Cette façon de voir a été confirmée, en ce qu’elle a de général, par les découvertes ultérieures. La théorie pastorienne des microbes, avec son cortège infini de conséquences, n’en est au fond que la plus éclatante des confirmations. Si nous écartons le problème métaphysique, et peut-être insoluble, des origines de la vie, elle nous a fait pénétrer plus avant dans le détail infini de l’organisme. Sous des actions qui semblaient élémentaires elle a découvert des actions infiniment plus élémentaires encore. Mais dans ces vies obscures et microscopiques qui évoluent, sans qu’ils s’en doutent, dans de plus grands organismes, elle a retrouvé partout et toujours des conditions déterminantes et des résultantes déterminées ; et les progrès déjà réalisés par elle dans l’art de guérir, de même que tous ceux dont elle est grosse encore, dérivent et dériveront de la connaissance expérimentale du lien qui unit ces résultantes et ces conditions.

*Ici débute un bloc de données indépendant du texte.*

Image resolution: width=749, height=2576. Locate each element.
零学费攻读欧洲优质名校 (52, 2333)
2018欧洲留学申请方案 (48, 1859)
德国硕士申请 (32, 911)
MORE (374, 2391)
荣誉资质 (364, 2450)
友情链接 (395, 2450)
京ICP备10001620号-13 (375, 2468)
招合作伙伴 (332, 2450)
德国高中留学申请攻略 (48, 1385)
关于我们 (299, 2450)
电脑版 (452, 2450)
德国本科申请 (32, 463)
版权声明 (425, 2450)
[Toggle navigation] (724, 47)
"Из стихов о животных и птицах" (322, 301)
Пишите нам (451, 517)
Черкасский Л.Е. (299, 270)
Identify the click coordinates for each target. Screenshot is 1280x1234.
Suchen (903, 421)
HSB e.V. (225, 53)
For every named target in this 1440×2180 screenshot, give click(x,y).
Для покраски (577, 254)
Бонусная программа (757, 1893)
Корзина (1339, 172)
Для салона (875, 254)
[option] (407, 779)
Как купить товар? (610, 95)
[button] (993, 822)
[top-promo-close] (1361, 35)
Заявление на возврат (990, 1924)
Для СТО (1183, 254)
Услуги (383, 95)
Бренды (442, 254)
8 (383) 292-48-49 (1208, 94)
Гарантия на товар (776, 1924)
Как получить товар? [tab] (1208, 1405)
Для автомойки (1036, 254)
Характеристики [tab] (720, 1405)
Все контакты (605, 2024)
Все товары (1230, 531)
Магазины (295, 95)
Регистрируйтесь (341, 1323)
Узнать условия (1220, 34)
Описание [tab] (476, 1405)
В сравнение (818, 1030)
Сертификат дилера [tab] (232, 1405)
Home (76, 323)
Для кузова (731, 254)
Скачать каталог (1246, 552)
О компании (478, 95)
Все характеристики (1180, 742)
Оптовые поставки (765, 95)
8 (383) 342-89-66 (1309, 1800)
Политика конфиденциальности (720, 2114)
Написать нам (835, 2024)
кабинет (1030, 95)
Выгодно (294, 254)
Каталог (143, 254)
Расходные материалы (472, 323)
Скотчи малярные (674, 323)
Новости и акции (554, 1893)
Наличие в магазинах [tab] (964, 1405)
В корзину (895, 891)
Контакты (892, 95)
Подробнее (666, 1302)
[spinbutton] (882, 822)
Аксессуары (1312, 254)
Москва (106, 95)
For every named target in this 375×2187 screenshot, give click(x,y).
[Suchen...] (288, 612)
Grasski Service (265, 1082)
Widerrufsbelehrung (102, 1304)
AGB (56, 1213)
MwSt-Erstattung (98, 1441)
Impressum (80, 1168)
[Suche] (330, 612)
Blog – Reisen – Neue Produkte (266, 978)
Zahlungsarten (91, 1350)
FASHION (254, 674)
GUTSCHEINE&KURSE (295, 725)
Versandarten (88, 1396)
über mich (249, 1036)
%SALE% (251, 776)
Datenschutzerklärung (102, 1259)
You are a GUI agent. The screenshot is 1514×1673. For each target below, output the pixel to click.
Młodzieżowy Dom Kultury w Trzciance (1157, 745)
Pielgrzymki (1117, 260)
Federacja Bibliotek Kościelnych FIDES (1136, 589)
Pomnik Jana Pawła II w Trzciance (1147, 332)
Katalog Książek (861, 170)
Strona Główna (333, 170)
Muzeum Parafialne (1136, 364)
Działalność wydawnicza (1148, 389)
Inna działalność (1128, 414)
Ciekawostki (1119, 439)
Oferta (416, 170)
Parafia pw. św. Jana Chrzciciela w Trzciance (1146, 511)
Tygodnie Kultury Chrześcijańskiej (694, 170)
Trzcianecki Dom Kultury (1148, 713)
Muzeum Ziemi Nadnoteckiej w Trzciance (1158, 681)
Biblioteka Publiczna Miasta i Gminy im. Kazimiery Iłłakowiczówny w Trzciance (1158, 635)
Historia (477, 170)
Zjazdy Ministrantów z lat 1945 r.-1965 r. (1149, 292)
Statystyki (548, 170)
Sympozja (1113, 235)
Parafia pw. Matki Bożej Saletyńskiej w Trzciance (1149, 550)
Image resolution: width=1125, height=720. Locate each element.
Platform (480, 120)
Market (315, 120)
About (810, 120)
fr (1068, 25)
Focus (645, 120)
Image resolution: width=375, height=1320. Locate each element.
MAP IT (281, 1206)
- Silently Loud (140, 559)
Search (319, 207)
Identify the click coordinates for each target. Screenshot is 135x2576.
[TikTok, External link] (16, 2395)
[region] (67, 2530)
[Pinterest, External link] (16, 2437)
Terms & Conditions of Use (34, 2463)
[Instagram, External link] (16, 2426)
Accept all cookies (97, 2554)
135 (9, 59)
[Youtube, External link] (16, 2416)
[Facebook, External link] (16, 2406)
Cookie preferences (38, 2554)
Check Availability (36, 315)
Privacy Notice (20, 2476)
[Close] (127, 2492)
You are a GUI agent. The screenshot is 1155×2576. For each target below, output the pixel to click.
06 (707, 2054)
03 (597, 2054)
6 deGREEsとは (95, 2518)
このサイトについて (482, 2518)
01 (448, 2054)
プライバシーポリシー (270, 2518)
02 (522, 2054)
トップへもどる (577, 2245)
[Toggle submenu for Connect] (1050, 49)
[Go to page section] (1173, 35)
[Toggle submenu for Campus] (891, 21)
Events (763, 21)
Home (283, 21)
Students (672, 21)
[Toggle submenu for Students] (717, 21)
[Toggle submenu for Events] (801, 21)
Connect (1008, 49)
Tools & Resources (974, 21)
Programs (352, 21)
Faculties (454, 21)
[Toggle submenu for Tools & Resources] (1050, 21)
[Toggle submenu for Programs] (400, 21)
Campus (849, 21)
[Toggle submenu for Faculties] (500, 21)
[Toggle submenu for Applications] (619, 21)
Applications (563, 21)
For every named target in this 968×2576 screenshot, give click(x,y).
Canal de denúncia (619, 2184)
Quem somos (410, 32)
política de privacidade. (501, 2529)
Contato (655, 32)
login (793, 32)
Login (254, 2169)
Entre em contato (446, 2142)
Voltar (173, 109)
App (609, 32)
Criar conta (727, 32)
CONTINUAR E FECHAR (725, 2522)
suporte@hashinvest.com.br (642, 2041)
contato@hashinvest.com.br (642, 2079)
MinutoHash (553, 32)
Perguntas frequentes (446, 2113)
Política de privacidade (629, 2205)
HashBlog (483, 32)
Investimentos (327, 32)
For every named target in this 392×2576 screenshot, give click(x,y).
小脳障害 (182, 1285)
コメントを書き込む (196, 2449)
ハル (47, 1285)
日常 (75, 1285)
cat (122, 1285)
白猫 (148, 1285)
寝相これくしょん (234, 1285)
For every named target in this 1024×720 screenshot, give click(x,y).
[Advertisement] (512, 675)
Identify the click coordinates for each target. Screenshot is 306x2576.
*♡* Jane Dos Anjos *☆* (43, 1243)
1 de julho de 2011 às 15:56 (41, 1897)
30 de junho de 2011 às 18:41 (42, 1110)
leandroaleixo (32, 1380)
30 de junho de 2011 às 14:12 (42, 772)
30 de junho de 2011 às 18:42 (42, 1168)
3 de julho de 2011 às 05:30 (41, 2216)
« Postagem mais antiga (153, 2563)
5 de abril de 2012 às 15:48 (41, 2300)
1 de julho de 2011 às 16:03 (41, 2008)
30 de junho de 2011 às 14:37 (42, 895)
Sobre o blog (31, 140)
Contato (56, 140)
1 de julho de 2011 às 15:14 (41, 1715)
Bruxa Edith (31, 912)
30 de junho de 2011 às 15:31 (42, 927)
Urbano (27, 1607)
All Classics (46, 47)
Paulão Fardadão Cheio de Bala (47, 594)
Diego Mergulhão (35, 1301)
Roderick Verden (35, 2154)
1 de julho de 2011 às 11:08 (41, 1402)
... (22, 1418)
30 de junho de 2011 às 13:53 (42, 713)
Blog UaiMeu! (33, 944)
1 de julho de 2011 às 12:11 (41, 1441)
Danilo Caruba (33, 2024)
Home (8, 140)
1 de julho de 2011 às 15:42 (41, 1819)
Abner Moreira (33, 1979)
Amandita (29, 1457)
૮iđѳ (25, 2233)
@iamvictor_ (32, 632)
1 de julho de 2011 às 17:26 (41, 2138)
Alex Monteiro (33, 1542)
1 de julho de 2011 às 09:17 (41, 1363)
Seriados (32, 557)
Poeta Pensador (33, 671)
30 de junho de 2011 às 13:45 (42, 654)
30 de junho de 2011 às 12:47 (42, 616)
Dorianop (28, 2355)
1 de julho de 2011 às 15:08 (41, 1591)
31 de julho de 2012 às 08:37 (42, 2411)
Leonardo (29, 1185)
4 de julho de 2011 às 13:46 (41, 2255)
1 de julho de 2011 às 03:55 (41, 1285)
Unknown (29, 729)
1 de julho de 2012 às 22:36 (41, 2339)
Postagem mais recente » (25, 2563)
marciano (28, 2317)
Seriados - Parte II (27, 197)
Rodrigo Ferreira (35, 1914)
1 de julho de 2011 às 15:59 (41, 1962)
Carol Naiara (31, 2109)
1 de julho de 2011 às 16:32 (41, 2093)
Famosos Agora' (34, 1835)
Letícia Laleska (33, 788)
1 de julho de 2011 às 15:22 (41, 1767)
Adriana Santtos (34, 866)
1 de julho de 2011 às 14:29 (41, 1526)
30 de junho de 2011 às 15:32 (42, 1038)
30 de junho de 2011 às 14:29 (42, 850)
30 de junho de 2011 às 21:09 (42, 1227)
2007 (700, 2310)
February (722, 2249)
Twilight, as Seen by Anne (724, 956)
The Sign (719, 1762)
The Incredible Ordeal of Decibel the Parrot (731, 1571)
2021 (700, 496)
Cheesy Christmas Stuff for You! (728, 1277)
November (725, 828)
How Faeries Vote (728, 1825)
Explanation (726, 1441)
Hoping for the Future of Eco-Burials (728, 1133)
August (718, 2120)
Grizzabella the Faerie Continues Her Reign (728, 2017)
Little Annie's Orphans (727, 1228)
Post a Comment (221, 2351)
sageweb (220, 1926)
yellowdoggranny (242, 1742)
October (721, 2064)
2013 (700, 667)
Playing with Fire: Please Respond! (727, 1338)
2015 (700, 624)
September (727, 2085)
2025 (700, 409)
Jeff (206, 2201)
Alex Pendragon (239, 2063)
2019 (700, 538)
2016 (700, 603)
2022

De tout ceci les conséquences sont faciles à tirer. Sans doute il faut, et probablement il faudra toujours au médecin, alors même que le champ de l’indéterminé se sera rétréci, ce tact particulier, cette sorte de divination qui est un don et qui tient plus de l’art que de la science ; mais il lui faut aussi la science, la science et son esprit, la science et sa technique. Il la lui faut, d’abord pour la pleine intelligence de ce qu’il fait et de ce qu’il doit faire. Il ne suffit plus, sur un diagnostic donné, d’appliquer une recette. Le temps des recettes qui se transmettaient de génération en génération est passé. Toute altération pathologique est déterminée par un certain nombre de conditions et peut être, dans une mesure variable, combattue par certains changemens introduits dans ces conditions. Tout cas particulier, bien que régi par des lois générales, est soumis à des circonstances également particulières. Déterminer avec exactitude la modification morbide de l’organisme, en découvrir les conditions générales et les circonstances particulières, introduire dans ces conditions et circonstances tel ou tel élément nouveau, en telle ou telle quantité, est un problème d’ordre scientifique, que seul peut résoudre un esprit formé aux méthodes de la science. Sous peine d’être un empirique, le médecin doit pouvoir se donner, au moins à lui-même, la raison de ce qu’il prescrit, de ce qu’il exécute. Et cela, c’est de la science au premier chef.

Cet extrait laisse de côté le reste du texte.